Pero lo más interesante y enriquecedor, como dirían los que santifican la pluralidad y pontifican el debate de ideas que nunca dan, es analizar la también enumerativa lista de lo que nosotros damos en llamar “los nuevos neonazis” con sus intrincadas e inacabadas ramificaciones.
Lilita Carrió es una exponente del llamado neonazismo-destituyente, así proclamado por los oficialistas que patalean por sus denuncias de corrupción y por su verborragia tilingo-radical-cristiano-gandhiano-democrática que tanto la caracteriza.
El mismísimo Kirchner es el emblema del neo-nazismo-monto-patagónico, así razonado por curiosos columnistas domingueros y mitristas que lo ven como una continuación de la primera tiranía de Juan Manuel de Rosas, y cuya patrulla de las Waffen SSK son comandadas por un tal “Willy” Moreno que se hace el malo patoteando a los supermercadistas chinos para combatir la inflación en las góndolas y nunca a los Esquenazi, Werthein, Cristóbal López, Spolsky y demás porque, como dice Alberto Buela, ellos no forman parte de la nueva oligarquía sino de la burguesía nacional bolivariana.

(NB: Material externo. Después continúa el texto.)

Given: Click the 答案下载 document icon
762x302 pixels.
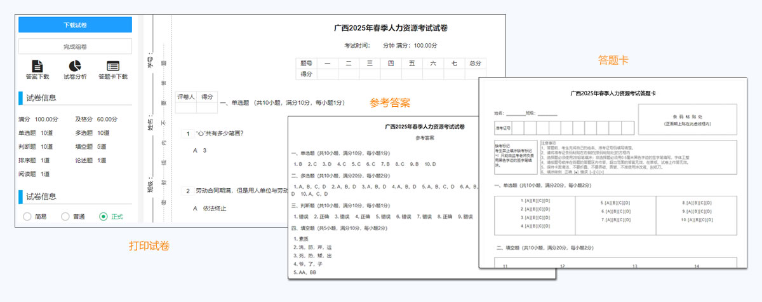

El tan injustamente denostado Luis D´Elía, acusado de neo-nazi-piquetero-billetero-vivillo-criollo por el 97% de los matanceros que nunca lo votaron y que lo ven como un continuador de la sangrienta mazorca federal o de las celestiales barra-bravas de French y Beruti (porque ya sabemos que las patotas rosistas eran sangrientas y los barra-bravas mayistas eran valientes).
El bestsellerista Marcos Aguinis es un neo-nazi-sionista-caza-nazis, según acusación de la izquierda que siempre está presta a solidarizarse con el sufrimiento de los palestinos y no con el de los argentinos que padecemos a los izquierdistas que nos gobiernan.
También integra la ominosa lista la ex antidiscriminadora María José Libertino, neo-nazi-filo-travestista, quien es sospechada de comandar patrullas desprendidas de orgullosas marchas para escarmentar a los que todavía quieren perseverar en la heterosexualidad.
Por supuesto, la lista es mucho más larga y extensa, por tal motivo, dejamos a Felipe Pigna y a Sergio Kiernan la ardua tarea de seguir escarbando para descubrir a los nazis de ayer, a los neonazis de hoy y a los fachistas de siempre, que para eso les pagan al fin y al cabo.
Dice José Luis Muñoz Azpiri (h) que “Iniciar polémicas sobre este tema es pueril e inútil. No obstante, corresponde establecer que quien moteja de “fascista” a un rematador de su Patria no sabe lo que dice. Y a nadie honra el cultivo manifiesto de la ignorancia. Menos aún, a los que pregonaban ser, antes del posmodernismo, ‘hijos del siglo y la ilustración’” [ii]. Y no es que uno tenga la inclinación a tomarse todo en sorna y agregar en un capcioso y pretendidamente humorístico listado a personas tan disímiles, el problema es que la confusión conceptual y la degradación del lenguaje político es tan profunda en nuestra yagada patria, que a veces el antídoto del humor sarcástico es uno de los últimos refugios que todavía pueden encontrarse.
[i] Caponnetto, Antonio: “Los Críticos del Revisionismo Histórico”. Tomo I, Cap. 7 “Las acusaciones de nazismo” del Libro primero. “La crítica liberal a la historiografía revisionista”, pág. 65. Instituto Bibliográfico “Antonio Zinny”. Buenos Aires, 2006.
[ii] Muñoz Azpiri, José Luis (h): “Hacia nueva política cultural”, Blogspot “Cultura y Nación”.